- [Task goal]: Every entry must appear in the answer exactly as it does here.

- [Dataset content]:
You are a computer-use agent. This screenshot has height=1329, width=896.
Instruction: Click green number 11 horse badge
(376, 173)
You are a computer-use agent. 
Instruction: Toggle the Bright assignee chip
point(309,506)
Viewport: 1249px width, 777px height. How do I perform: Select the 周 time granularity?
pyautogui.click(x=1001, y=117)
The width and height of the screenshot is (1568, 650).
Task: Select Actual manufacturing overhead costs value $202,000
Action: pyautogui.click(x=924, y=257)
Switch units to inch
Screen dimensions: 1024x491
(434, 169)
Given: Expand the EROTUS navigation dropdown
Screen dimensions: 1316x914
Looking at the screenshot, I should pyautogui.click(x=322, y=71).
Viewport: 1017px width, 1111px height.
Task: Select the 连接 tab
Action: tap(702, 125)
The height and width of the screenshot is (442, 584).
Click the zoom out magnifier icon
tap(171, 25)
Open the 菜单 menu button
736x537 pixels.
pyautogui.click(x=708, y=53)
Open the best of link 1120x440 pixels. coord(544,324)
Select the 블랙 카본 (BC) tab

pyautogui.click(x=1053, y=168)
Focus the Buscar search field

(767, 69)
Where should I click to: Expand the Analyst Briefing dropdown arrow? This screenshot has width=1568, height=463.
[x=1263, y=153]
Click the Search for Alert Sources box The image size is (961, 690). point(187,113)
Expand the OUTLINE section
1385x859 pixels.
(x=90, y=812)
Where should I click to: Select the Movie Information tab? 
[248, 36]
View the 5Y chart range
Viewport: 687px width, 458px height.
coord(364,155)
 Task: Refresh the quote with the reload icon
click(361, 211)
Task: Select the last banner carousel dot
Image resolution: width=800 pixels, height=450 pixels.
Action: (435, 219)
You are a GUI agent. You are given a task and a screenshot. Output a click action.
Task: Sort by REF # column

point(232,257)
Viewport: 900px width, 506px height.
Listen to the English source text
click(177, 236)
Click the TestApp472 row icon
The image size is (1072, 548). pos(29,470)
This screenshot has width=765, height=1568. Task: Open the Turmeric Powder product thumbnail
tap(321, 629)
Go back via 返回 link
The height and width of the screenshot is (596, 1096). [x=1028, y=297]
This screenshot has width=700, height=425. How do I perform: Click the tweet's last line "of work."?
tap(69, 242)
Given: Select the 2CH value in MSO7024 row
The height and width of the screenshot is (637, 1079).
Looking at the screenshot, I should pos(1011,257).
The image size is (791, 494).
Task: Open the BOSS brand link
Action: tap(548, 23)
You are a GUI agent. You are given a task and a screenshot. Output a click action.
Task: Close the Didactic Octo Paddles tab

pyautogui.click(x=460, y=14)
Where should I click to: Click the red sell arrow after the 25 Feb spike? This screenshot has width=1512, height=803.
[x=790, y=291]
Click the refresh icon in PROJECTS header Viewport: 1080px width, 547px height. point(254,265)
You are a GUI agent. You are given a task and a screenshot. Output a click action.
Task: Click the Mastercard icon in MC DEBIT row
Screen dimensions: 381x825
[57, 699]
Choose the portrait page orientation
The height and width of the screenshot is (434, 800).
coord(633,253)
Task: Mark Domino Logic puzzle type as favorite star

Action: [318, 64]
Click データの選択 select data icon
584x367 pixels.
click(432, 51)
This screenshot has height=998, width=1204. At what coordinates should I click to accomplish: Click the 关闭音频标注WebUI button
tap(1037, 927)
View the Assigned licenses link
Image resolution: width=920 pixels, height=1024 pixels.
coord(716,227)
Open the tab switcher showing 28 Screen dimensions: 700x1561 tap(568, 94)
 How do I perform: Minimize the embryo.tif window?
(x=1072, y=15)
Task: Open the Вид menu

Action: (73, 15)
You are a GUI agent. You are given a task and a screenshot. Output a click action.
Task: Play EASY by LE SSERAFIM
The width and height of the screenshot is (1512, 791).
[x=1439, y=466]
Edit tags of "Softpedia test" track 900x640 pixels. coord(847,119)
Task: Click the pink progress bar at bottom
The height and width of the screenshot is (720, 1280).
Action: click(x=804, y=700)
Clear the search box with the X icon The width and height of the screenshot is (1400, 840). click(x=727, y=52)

- [Answer to this task]:
You are a computer-use agent. This screenshot has height=1329, width=896.
Instruction: Click green number 11 horse badge
(376, 173)
You are a computer-use agent. 
Instruction: Toggle the Bright assignee chip
point(309,506)
Viewport: 1249px width, 777px height. How do I perform: Select the 周 time granularity?
pyautogui.click(x=1001, y=117)
The width and height of the screenshot is (1568, 650).
Task: Select Actual manufacturing overhead costs value $202,000
Action: pyautogui.click(x=924, y=257)
Switch units to inch
Screen dimensions: 1024x491
(434, 169)
Given: Expand the EROTUS navigation dropdown
Screen dimensions: 1316x914
Looking at the screenshot, I should pyautogui.click(x=322, y=71).
Viewport: 1017px width, 1111px height.
Task: Select the 连接 tab
Action: tap(702, 125)
The height and width of the screenshot is (442, 584).
Click the zoom out magnifier icon
tap(171, 25)
Open the 菜单 menu button
736x537 pixels.
pyautogui.click(x=708, y=53)
Open the best of link 1120x440 pixels. coord(544,324)
Select the 블랙 카본 (BC) tab

pyautogui.click(x=1053, y=168)
Focus the Buscar search field

(767, 69)
Where should I click to: Expand the Analyst Briefing dropdown arrow? This screenshot has width=1568, height=463.
[x=1263, y=153]
Click the Search for Alert Sources box The image size is (961, 690). point(187,113)
Expand the OUTLINE section
1385x859 pixels.
(x=90, y=812)
Where should I click to: Select the Movie Information tab? 
[248, 36]
View the 5Y chart range
Viewport: 687px width, 458px height.
coord(364,155)
 Task: Refresh the quote with the reload icon
click(361, 211)
Task: Select the last banner carousel dot
Image resolution: width=800 pixels, height=450 pixels.
Action: (435, 219)
You are a GUI agent. You are given a task and a screenshot. Output a click action.
Task: Sort by REF # column

point(232,257)
Viewport: 900px width, 506px height.
Listen to the English source text
click(177, 236)
Click the TestApp472 row icon
The image size is (1072, 548). pos(29,470)
This screenshot has width=765, height=1568. Task: Open the Turmeric Powder product thumbnail
tap(321, 629)
Go back via 返回 link
The height and width of the screenshot is (596, 1096). [x=1028, y=297]
This screenshot has width=700, height=425. How do I perform: Click the tweet's last line "of work."?
tap(69, 242)
Given: Select the 2CH value in MSO7024 row
The height and width of the screenshot is (637, 1079).
Looking at the screenshot, I should pos(1011,257).
The image size is (791, 494).
Task: Open the BOSS brand link
Action: tap(548, 23)
You are a GUI agent. You are given a task and a screenshot. Output a click action.
Task: Close the Didactic Octo Paddles tab

pyautogui.click(x=460, y=14)
Where should I click to: Click the red sell arrow after the 25 Feb spike? This screenshot has width=1512, height=803.
[x=790, y=291]
Click the refresh icon in PROJECTS header Viewport: 1080px width, 547px height. point(254,265)
You are a GUI agent. You are given a task and a screenshot. Output a click action.
Task: Click the Mastercard icon in MC DEBIT row
Screen dimensions: 381x825
[57, 699]
Choose the portrait page orientation
The height and width of the screenshot is (434, 800).
coord(633,253)
Task: Mark Domino Logic puzzle type as favorite star

Action: [318, 64]
Click データの選択 select data icon
584x367 pixels.
click(432, 51)
This screenshot has height=998, width=1204. At what coordinates should I click to accomplish: Click the 关闭音频标注WebUI button
tap(1037, 927)
View the Assigned licenses link
Image resolution: width=920 pixels, height=1024 pixels.
coord(716,227)
Open the tab switcher showing 28 Screen dimensions: 700x1561 tap(568, 94)
 How do I perform: Minimize the embryo.tif window?
(x=1072, y=15)
Task: Open the Вид menu

Action: (73, 15)
You are a GUI agent. You are given a task and a screenshot. Output a click action.
Task: Play EASY by LE SSERAFIM
The width and height of the screenshot is (1512, 791).
[x=1439, y=466]
Edit tags of "Softpedia test" track 900x640 pixels. coord(847,119)
Task: Click the pink progress bar at bottom
The height and width of the screenshot is (720, 1280).
Action: click(x=804, y=700)
Clear the search box with the X icon The width and height of the screenshot is (1400, 840). click(x=727, y=52)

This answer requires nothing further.